Derborence, où naissent les légendes

17 novembre 2024

Le chemin sinueux s’enfonce dans les entrailles d’une vallée reculée. Là, au milieu des pierres et des histoires, tapi dans l’ombre de la montagne, il a Derborence. Quelques chalets épars et un lac au bout duquel s’étend l’un des dernières forêts vierges de Suisse.

«Derborence, le mot chante doux ; il vous chante doux et un peu triste dans la tête. Il commence assez dur et marqué, puis hésite et retombe, pendant qu’on se le chante encore, Derborence, et finit à vide, comme s’il voulait signifier par là la ruine, l’isolement, l’oubli.» (Derborence, Charles-Ferdinand Ramuz)

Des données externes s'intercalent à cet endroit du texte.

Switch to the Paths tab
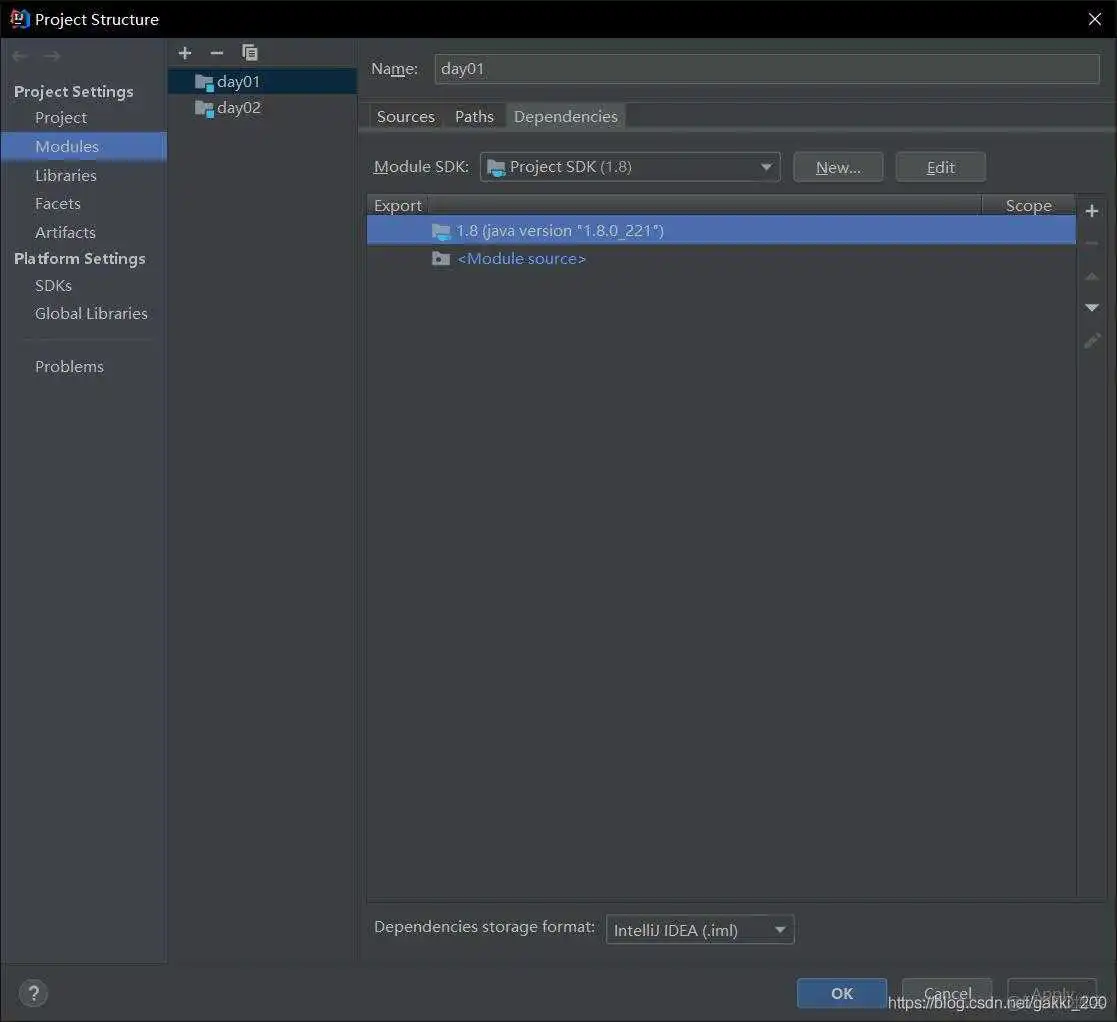1117x1022 pixels. [474, 116]
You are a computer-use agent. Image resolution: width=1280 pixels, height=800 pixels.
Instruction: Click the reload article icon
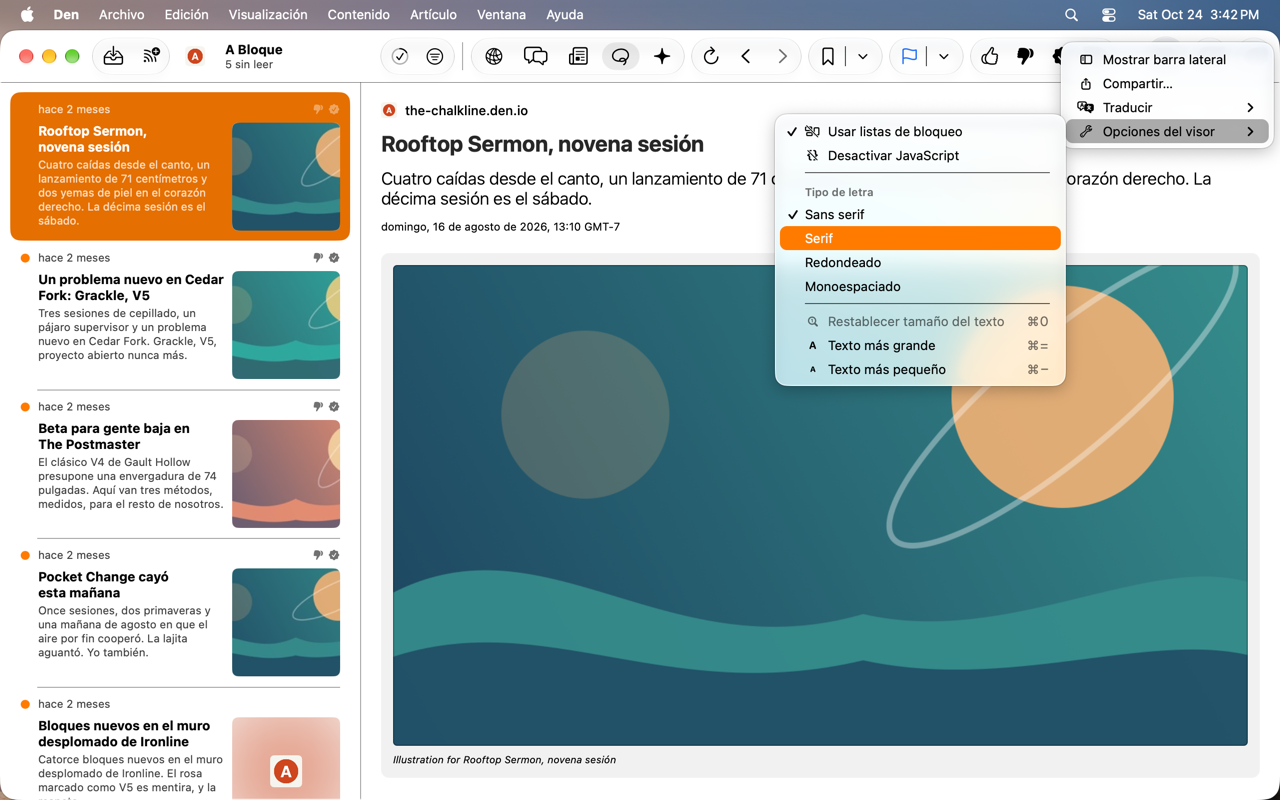(x=711, y=57)
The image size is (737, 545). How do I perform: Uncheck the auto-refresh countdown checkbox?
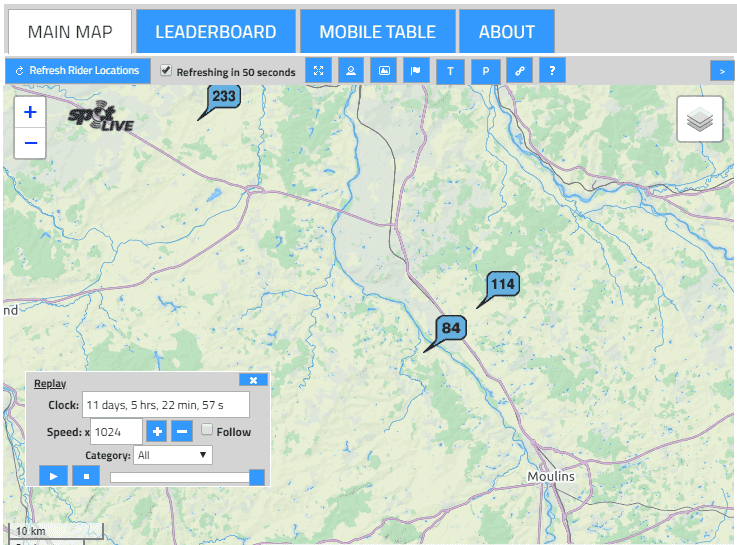pos(167,72)
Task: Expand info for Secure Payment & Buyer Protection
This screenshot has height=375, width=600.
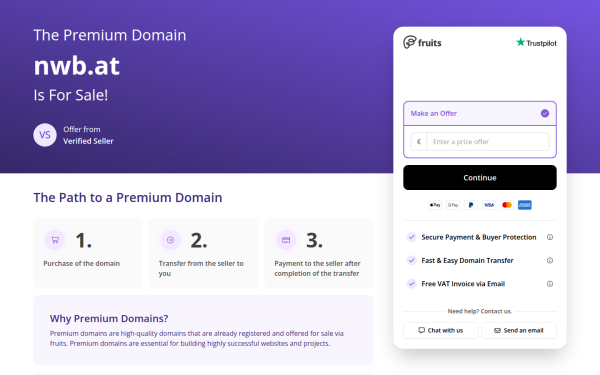Action: 550,237
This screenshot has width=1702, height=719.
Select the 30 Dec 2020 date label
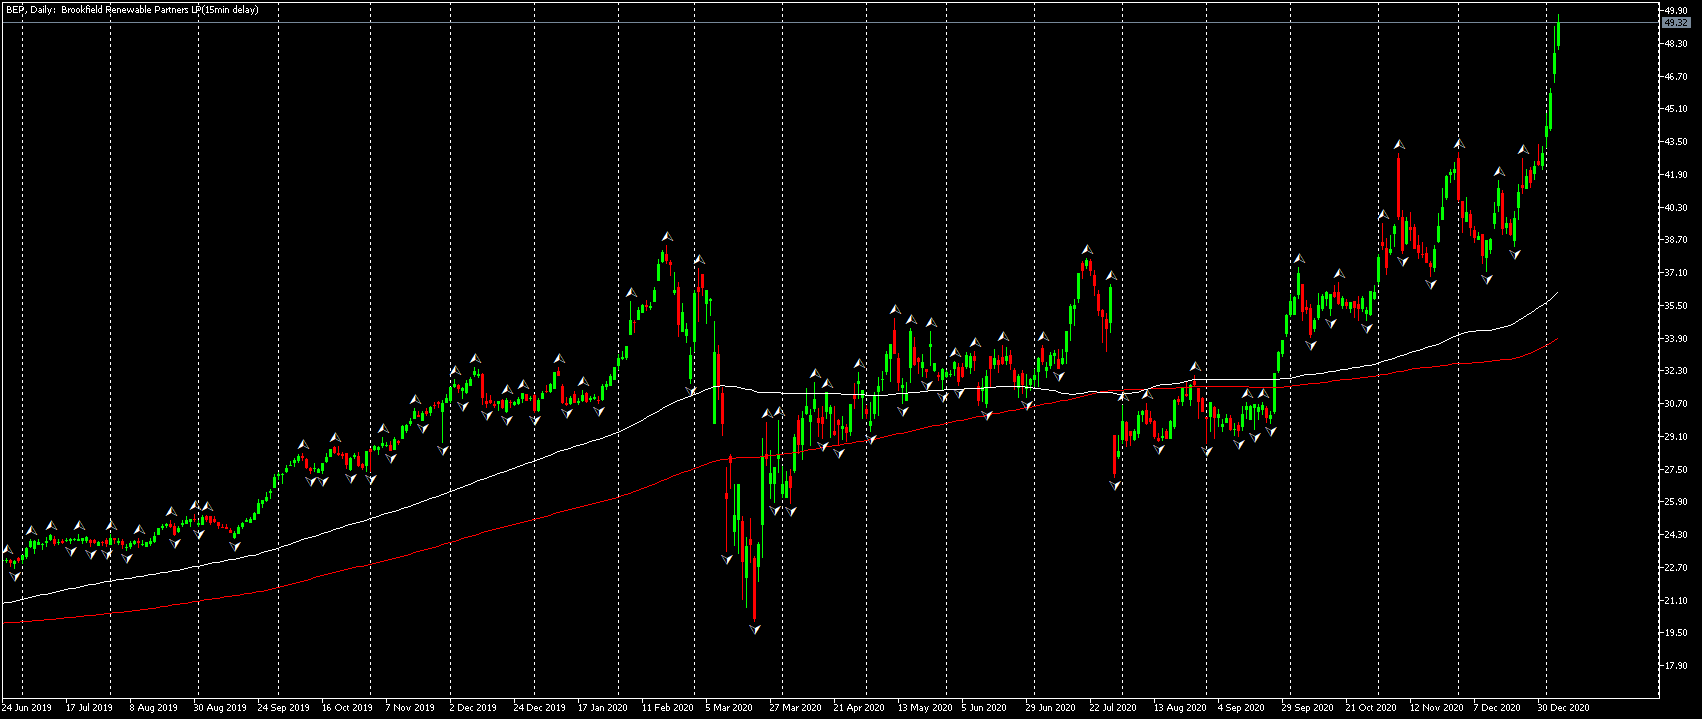(x=1563, y=707)
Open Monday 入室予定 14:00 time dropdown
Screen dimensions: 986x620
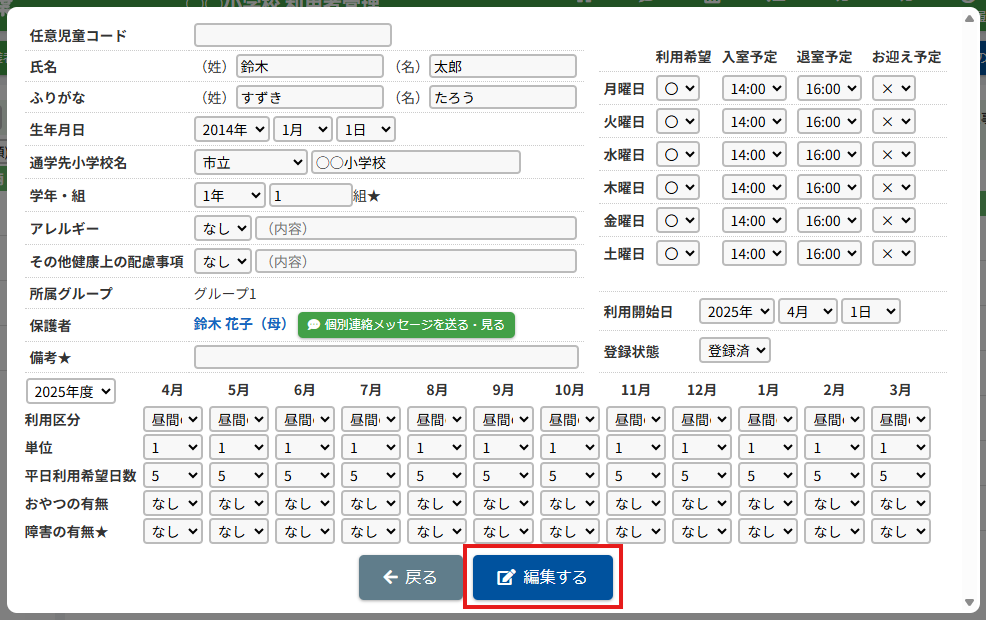754,88
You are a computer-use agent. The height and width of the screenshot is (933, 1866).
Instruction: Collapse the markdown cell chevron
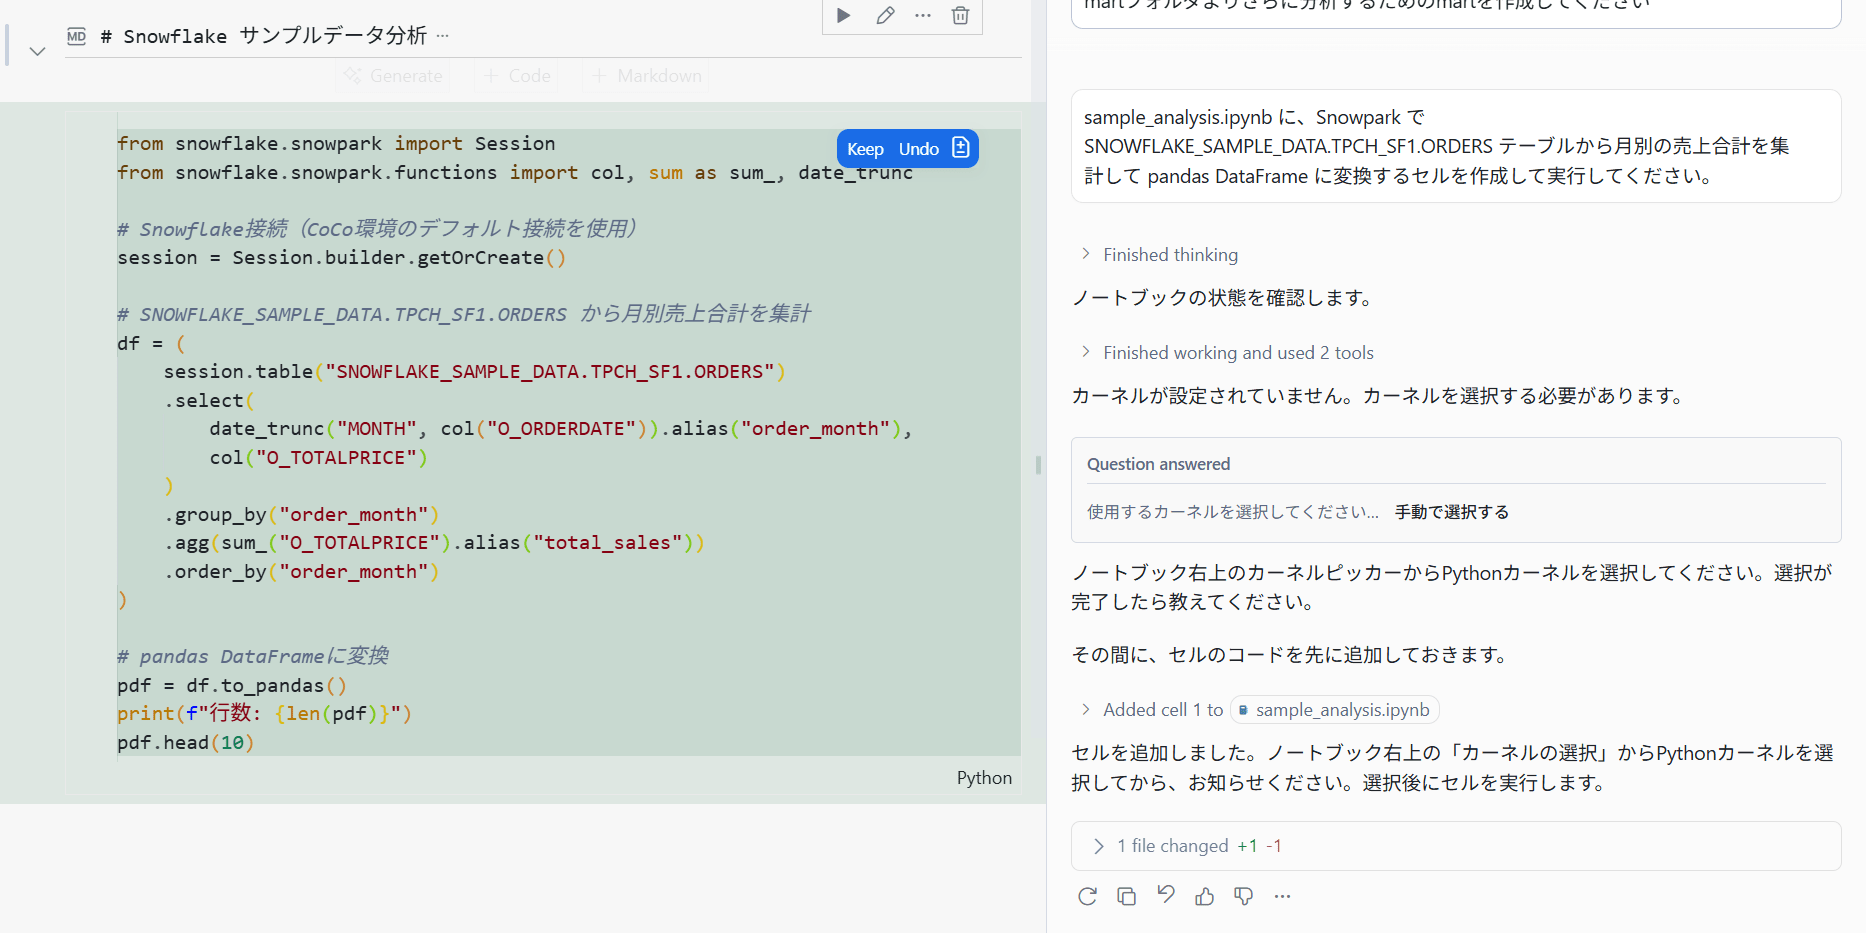[37, 51]
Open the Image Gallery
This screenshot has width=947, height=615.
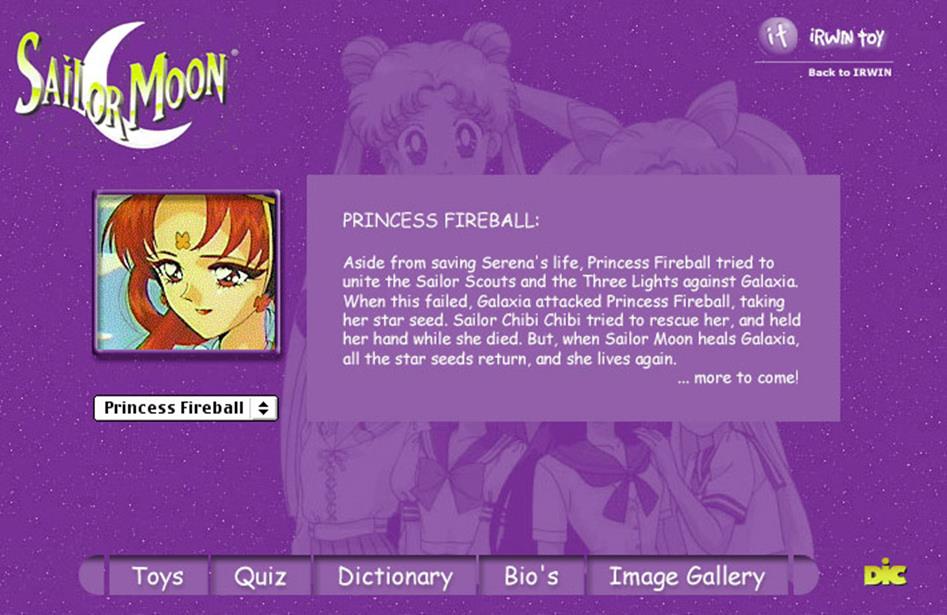(687, 576)
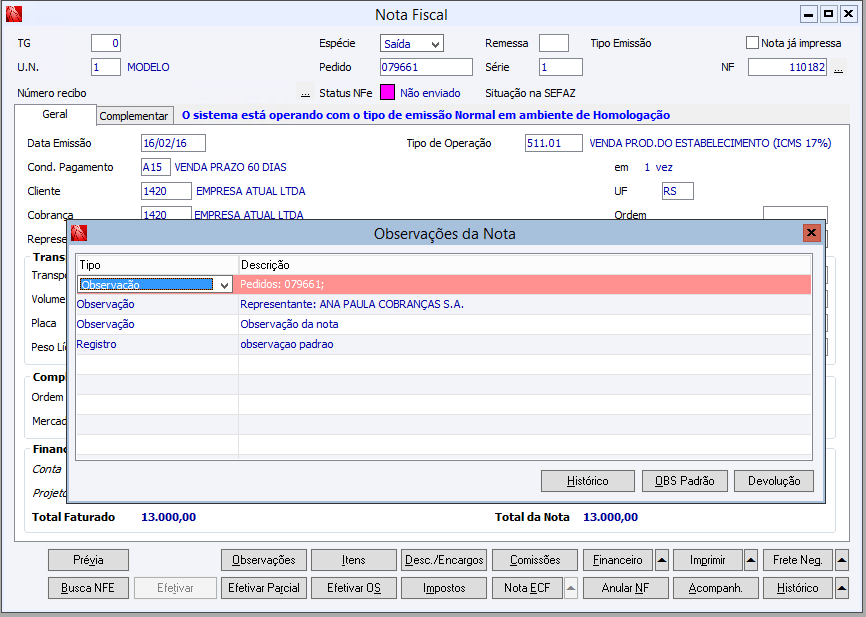
Task: Click the OBS Padrão button
Action: 684,481
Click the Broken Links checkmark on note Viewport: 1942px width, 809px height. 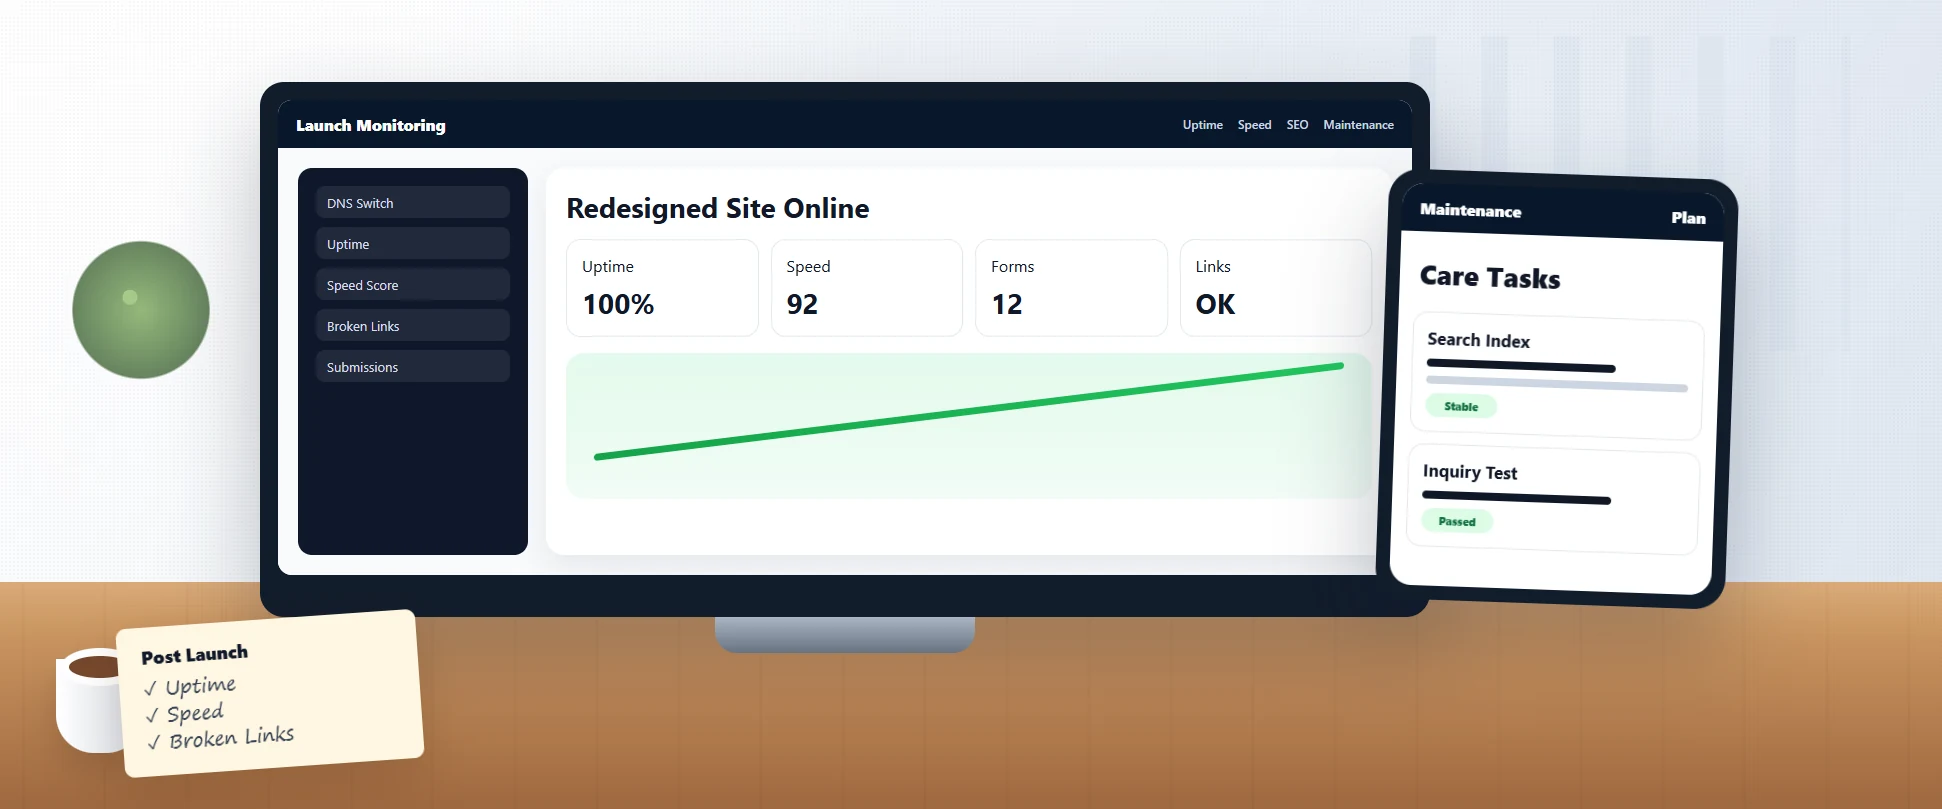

Il y a quelque-chose de mythique autour de cet endroit. Comme une poésie du malheur, instillée par les mots de Ramuz dans l’imaginaire collectif helvétique. En replongeant dans les pages de l’écrivain romand, j’ai eu envie d’y aller, de monter voir l’automne peindre les arbres et le premier givre saisir les pâturages avant que Derborence ne plonge dans le silence de l’hiver.

C’était un jour de soleil, quelque-part dans la drôle de parenthèse qui capture la fin de l’automne et semble l’empêcher de glisser vers l’hiver. Novembre étant bien entamé, la route qui grimpe de la plaine à la montagne est fermée. Le Car postal n’y monte plus depuis deux semaines, car le sentier tortueux qui mène à Derborence ne sera bientôt plus praticable. L’hiver enneigera le chemin et la vallée sera coupée du monde jusqu’au printemps.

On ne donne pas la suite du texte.